The material below must be retyped in full, with every line kept exactly as it is.

---------- Provided records ----------

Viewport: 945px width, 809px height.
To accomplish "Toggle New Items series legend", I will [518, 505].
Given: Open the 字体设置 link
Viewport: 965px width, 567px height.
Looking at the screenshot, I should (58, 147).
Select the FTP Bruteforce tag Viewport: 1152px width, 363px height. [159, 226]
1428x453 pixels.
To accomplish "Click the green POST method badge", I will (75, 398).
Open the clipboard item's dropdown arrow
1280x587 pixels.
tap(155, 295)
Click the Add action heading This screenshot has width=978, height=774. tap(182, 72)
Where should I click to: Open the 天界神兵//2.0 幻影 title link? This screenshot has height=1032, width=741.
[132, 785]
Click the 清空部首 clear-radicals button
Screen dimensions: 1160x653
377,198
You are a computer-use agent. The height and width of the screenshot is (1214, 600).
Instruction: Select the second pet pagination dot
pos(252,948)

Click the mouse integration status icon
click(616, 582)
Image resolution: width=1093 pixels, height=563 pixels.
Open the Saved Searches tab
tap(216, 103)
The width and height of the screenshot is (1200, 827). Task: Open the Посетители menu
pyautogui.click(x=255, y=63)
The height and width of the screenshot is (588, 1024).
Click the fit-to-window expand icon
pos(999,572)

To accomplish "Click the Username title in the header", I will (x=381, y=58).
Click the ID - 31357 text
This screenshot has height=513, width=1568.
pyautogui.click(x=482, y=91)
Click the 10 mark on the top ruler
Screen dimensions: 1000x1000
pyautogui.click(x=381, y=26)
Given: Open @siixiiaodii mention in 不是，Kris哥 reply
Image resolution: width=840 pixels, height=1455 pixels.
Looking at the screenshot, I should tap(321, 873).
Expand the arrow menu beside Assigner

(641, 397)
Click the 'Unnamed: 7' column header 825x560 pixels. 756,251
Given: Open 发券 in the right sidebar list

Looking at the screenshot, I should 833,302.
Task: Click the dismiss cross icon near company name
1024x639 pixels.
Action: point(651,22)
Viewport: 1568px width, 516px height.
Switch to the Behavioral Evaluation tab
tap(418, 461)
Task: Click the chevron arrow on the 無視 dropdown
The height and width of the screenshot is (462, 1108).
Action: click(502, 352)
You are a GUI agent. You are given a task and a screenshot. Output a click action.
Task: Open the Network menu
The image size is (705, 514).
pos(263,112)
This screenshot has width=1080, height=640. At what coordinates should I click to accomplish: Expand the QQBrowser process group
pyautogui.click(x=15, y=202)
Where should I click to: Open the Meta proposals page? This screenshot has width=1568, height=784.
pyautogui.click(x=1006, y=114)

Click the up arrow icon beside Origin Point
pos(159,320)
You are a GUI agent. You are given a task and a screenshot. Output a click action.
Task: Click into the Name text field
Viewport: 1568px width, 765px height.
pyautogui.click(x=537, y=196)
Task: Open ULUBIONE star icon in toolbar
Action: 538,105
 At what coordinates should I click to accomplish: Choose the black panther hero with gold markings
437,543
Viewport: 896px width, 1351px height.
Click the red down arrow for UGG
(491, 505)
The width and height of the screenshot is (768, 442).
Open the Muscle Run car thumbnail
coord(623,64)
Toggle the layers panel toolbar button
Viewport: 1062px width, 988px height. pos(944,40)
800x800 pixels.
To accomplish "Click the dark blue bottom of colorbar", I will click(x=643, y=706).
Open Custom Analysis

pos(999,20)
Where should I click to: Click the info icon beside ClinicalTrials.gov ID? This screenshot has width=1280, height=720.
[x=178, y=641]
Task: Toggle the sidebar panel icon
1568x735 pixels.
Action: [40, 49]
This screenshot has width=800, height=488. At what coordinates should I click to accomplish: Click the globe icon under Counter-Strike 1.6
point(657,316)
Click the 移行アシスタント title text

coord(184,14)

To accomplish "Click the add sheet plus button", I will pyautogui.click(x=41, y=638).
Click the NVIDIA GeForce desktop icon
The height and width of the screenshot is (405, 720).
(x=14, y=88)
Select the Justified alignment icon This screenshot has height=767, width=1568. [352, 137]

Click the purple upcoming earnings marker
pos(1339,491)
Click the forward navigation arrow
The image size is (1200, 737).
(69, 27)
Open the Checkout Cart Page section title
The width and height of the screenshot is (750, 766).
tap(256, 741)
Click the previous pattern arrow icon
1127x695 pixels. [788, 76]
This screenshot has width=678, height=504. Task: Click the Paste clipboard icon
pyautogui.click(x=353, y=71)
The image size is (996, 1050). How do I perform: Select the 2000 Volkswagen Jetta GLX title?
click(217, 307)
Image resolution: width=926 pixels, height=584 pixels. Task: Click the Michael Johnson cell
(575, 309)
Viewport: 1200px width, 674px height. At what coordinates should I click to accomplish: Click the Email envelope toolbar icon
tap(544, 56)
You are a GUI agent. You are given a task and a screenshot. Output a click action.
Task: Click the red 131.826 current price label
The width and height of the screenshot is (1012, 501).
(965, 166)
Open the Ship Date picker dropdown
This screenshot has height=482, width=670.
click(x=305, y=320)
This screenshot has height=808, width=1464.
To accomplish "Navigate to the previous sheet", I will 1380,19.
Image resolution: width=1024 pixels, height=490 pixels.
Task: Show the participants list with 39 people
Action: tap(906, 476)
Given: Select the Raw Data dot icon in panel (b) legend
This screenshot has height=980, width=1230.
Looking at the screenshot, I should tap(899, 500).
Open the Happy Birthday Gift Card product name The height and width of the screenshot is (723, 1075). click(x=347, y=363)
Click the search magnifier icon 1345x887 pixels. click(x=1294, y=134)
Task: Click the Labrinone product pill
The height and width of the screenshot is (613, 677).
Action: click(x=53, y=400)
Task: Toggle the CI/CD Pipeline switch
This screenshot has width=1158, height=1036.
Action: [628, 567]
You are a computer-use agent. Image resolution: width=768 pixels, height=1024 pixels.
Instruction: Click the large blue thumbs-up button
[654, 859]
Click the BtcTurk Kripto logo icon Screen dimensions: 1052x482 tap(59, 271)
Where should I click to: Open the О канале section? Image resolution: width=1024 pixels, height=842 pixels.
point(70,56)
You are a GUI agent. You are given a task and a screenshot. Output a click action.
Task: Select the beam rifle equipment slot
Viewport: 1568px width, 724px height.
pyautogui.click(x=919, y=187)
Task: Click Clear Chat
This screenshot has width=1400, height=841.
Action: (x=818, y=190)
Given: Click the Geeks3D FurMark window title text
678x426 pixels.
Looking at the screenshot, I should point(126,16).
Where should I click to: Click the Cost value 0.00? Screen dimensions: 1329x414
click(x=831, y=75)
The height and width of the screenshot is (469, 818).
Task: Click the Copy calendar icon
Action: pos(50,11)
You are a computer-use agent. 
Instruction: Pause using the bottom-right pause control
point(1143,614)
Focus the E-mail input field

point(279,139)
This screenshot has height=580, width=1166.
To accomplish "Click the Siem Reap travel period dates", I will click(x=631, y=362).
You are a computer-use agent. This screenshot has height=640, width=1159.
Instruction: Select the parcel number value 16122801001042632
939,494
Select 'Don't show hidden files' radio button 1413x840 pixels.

----------

* [Result of this task]
Viewport: 945px width, 809px height.
To accomplish "Toggle New Items series legend", I will [518, 505].
Given: Open the 字体设置 link
Viewport: 965px width, 567px height.
Looking at the screenshot, I should (58, 147).
Select the FTP Bruteforce tag Viewport: 1152px width, 363px height. [159, 226]
1428x453 pixels.
To accomplish "Click the green POST method badge", I will (75, 398).
Open the clipboard item's dropdown arrow
1280x587 pixels.
tap(155, 295)
Click the Add action heading This screenshot has width=978, height=774. tap(182, 72)
Where should I click to: Open the 天界神兵//2.0 幻影 title link? This screenshot has height=1032, width=741.
[132, 785]
Click the 清空部首 clear-radicals button
Screen dimensions: 1160x653
377,198
You are a computer-use agent. The height and width of the screenshot is (1214, 600).
Instruction: Select the second pet pagination dot
pos(252,948)

Click the mouse integration status icon
click(616, 582)
Image resolution: width=1093 pixels, height=563 pixels.
Open the Saved Searches tab
tap(216, 103)
The width and height of the screenshot is (1200, 827). Task: Open the Посетители menu
pyautogui.click(x=255, y=63)
The height and width of the screenshot is (588, 1024).
Click the fit-to-window expand icon
pos(999,572)

To accomplish "Click the Username title in the header", I will (x=381, y=58).
Click the ID - 31357 text
This screenshot has height=513, width=1568.
pyautogui.click(x=482, y=91)
Click the 10 mark on the top ruler
Screen dimensions: 1000x1000
pyautogui.click(x=381, y=26)
Given: Open @siixiiaodii mention in 不是，Kris哥 reply
Image resolution: width=840 pixels, height=1455 pixels.
Looking at the screenshot, I should tap(321, 873).
Expand the arrow menu beside Assigner

(641, 397)
Click the 'Unnamed: 7' column header 825x560 pixels. 756,251
Given: Open 发券 in the right sidebar list

Looking at the screenshot, I should 833,302.
Task: Click the dismiss cross icon near company name
1024x639 pixels.
Action: point(651,22)
Viewport: 1568px width, 516px height.
Switch to the Behavioral Evaluation tab
tap(418, 461)
Task: Click the chevron arrow on the 無視 dropdown
The height and width of the screenshot is (462, 1108).
Action: click(502, 352)
You are a GUI agent. You are given a task and a screenshot. Output a click action.
Task: Open the Network menu
The image size is (705, 514).
pos(263,112)
This screenshot has width=1080, height=640. At what coordinates should I click to accomplish: Expand the QQBrowser process group
pyautogui.click(x=15, y=202)
Where should I click to: Open the Meta proposals page? This screenshot has width=1568, height=784.
pyautogui.click(x=1006, y=114)

Click the up arrow icon beside Origin Point
pos(159,320)
You are a GUI agent. You are given a task and a screenshot. Output a click action.
Task: Click into the Name text field
Viewport: 1568px width, 765px height.
pyautogui.click(x=537, y=196)
Task: Open ULUBIONE star icon in toolbar
Action: 538,105
 At what coordinates should I click to accomplish: Choose the black panther hero with gold markings
437,543
Viewport: 896px width, 1351px height.
Click the red down arrow for UGG
(491, 505)
The width and height of the screenshot is (768, 442).
Open the Muscle Run car thumbnail
coord(623,64)
Toggle the layers panel toolbar button
Viewport: 1062px width, 988px height. pos(944,40)
800x800 pixels.
To accomplish "Click the dark blue bottom of colorbar", I will click(x=643, y=706).
Open Custom Analysis

pos(999,20)
Where should I click to: Click the info icon beside ClinicalTrials.gov ID? This screenshot has width=1280, height=720.
[x=178, y=641]
Task: Toggle the sidebar panel icon
1568x735 pixels.
Action: [40, 49]
This screenshot has width=800, height=488. At what coordinates should I click to accomplish: Click the globe icon under Counter-Strike 1.6
point(657,316)
Click the 移行アシスタント title text

coord(184,14)

To accomplish "Click the add sheet plus button", I will pyautogui.click(x=41, y=638).
Click the NVIDIA GeForce desktop icon
The height and width of the screenshot is (405, 720).
(x=14, y=88)
Select the Justified alignment icon This screenshot has height=767, width=1568. [352, 137]

Click the purple upcoming earnings marker
pos(1339,491)
Click the forward navigation arrow
The image size is (1200, 737).
(69, 27)
Open the Checkout Cart Page section title
The width and height of the screenshot is (750, 766).
tap(256, 741)
Click the previous pattern arrow icon
1127x695 pixels. [788, 76]
This screenshot has width=678, height=504. Task: Click the Paste clipboard icon
pyautogui.click(x=353, y=71)
The image size is (996, 1050). How do I perform: Select the 2000 Volkswagen Jetta GLX title?
click(217, 307)
Image resolution: width=926 pixels, height=584 pixels. Task: Click the Michael Johnson cell
(575, 309)
Viewport: 1200px width, 674px height. At what coordinates should I click to accomplish: Click the Email envelope toolbar icon
tap(544, 56)
You are a GUI agent. You are given a task and a screenshot. Output a click action.
Task: Click the red 131.826 current price label
The width and height of the screenshot is (1012, 501).
(965, 166)
Open the Ship Date picker dropdown
This screenshot has height=482, width=670.
click(x=305, y=320)
This screenshot has height=808, width=1464.
To accomplish "Navigate to the previous sheet", I will 1380,19.
Image resolution: width=1024 pixels, height=490 pixels.
Task: Show the participants list with 39 people
Action: tap(906, 476)
Given: Select the Raw Data dot icon in panel (b) legend
This screenshot has height=980, width=1230.
Looking at the screenshot, I should tap(899, 500).
Open the Happy Birthday Gift Card product name The height and width of the screenshot is (723, 1075). click(x=347, y=363)
Click the search magnifier icon 1345x887 pixels. click(x=1294, y=134)
Task: Click the Labrinone product pill
The height and width of the screenshot is (613, 677).
Action: click(x=53, y=400)
Task: Toggle the CI/CD Pipeline switch
This screenshot has width=1158, height=1036.
Action: [628, 567]
You are a computer-use agent. Image resolution: width=768 pixels, height=1024 pixels.
Instruction: Click the large blue thumbs-up button
[654, 859]
Click the BtcTurk Kripto logo icon Screen dimensions: 1052x482 tap(59, 271)
Where should I click to: Open the О канале section? Image resolution: width=1024 pixels, height=842 pixels.
point(70,56)
You are a GUI agent. You are given a task and a screenshot. Output a click action.
Task: Select the beam rifle equipment slot
Viewport: 1568px width, 724px height.
pyautogui.click(x=919, y=187)
Task: Click Clear Chat
This screenshot has width=1400, height=841.
Action: (x=818, y=190)
Given: Click the Geeks3D FurMark window title text
678x426 pixels.
Looking at the screenshot, I should point(126,16).
Where should I click to: Click the Cost value 0.00? Screen dimensions: 1329x414
click(x=831, y=75)
The height and width of the screenshot is (469, 818).
Task: Click the Copy calendar icon
Action: pos(50,11)
You are a computer-use agent. 
Instruction: Pause using the bottom-right pause control
point(1143,614)
Focus the E-mail input field

point(279,139)
This screenshot has height=580, width=1166.
To accomplish "Click the Siem Reap travel period dates", I will click(x=631, y=362).
You are a computer-use agent. This screenshot has height=640, width=1159.
Instruction: Select the parcel number value 16122801001042632
939,494
Select 'Don't show hidden files' radio button 1413x840 pixels.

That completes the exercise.